»»

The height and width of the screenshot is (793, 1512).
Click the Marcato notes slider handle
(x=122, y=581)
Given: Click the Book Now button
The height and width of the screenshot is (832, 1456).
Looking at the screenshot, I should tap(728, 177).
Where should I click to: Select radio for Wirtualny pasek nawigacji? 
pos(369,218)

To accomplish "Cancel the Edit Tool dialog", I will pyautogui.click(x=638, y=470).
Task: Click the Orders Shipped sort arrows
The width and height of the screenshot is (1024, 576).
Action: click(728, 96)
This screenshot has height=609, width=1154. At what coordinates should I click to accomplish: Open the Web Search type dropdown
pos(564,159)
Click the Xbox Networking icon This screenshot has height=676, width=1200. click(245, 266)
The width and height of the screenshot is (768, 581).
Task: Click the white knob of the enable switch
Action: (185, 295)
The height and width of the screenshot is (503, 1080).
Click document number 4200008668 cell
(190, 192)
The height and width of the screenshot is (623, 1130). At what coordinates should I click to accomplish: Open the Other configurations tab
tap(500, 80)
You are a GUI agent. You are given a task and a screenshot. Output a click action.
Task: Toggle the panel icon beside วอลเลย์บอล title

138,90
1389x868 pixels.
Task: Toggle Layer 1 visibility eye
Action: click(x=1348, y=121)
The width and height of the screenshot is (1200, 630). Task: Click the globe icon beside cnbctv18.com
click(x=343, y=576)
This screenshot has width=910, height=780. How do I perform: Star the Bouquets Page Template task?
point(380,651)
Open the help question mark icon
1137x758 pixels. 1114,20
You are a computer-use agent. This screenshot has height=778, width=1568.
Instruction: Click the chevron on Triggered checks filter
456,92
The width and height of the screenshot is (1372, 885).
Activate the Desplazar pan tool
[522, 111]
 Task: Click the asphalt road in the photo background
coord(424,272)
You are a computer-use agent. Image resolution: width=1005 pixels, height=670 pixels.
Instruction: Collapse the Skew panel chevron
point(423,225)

««

_Required action_.
From the data above, copy each line exactly.

_Solution to this problem_.
The height and width of the screenshot is (793, 1512).
Click the Marcato notes slider handle
(x=122, y=581)
Given: Click the Book Now button
The height and width of the screenshot is (832, 1456).
Looking at the screenshot, I should tap(728, 177).
Where should I click to: Select radio for Wirtualny pasek nawigacji? 
pos(369,218)

To accomplish "Cancel the Edit Tool dialog", I will pyautogui.click(x=638, y=470).
Task: Click the Orders Shipped sort arrows
The width and height of the screenshot is (1024, 576).
Action: click(728, 96)
This screenshot has height=609, width=1154. At what coordinates should I click to accomplish: Open the Web Search type dropdown
pos(564,159)
Click the Xbox Networking icon This screenshot has height=676, width=1200. click(245, 266)
The width and height of the screenshot is (768, 581).
Task: Click the white knob of the enable switch
Action: (185, 295)
The height and width of the screenshot is (503, 1080).
Click document number 4200008668 cell
(190, 192)
The height and width of the screenshot is (623, 1130). At what coordinates should I click to accomplish: Open the Other configurations tab
tap(500, 80)
You are a GUI agent. You are given a task and a screenshot. Output a click action.
Task: Toggle the panel icon beside วอลเลย์บอล title

138,90
1389x868 pixels.
Task: Toggle Layer 1 visibility eye
Action: click(x=1348, y=121)
The width and height of the screenshot is (1200, 630). Task: Click the globe icon beside cnbctv18.com
click(x=343, y=576)
This screenshot has width=910, height=780. How do I perform: Star the Bouquets Page Template task?
point(380,651)
Open the help question mark icon
1137x758 pixels. 1114,20
You are a computer-use agent. This screenshot has height=778, width=1568.
Instruction: Click the chevron on Triggered checks filter
456,92
The width and height of the screenshot is (1372, 885).
Activate the Desplazar pan tool
[522, 111]
 Task: Click the asphalt road in the photo background
coord(424,272)
You are a computer-use agent. Image resolution: width=1005 pixels, height=670 pixels.
Instruction: Collapse the Skew panel chevron
point(423,225)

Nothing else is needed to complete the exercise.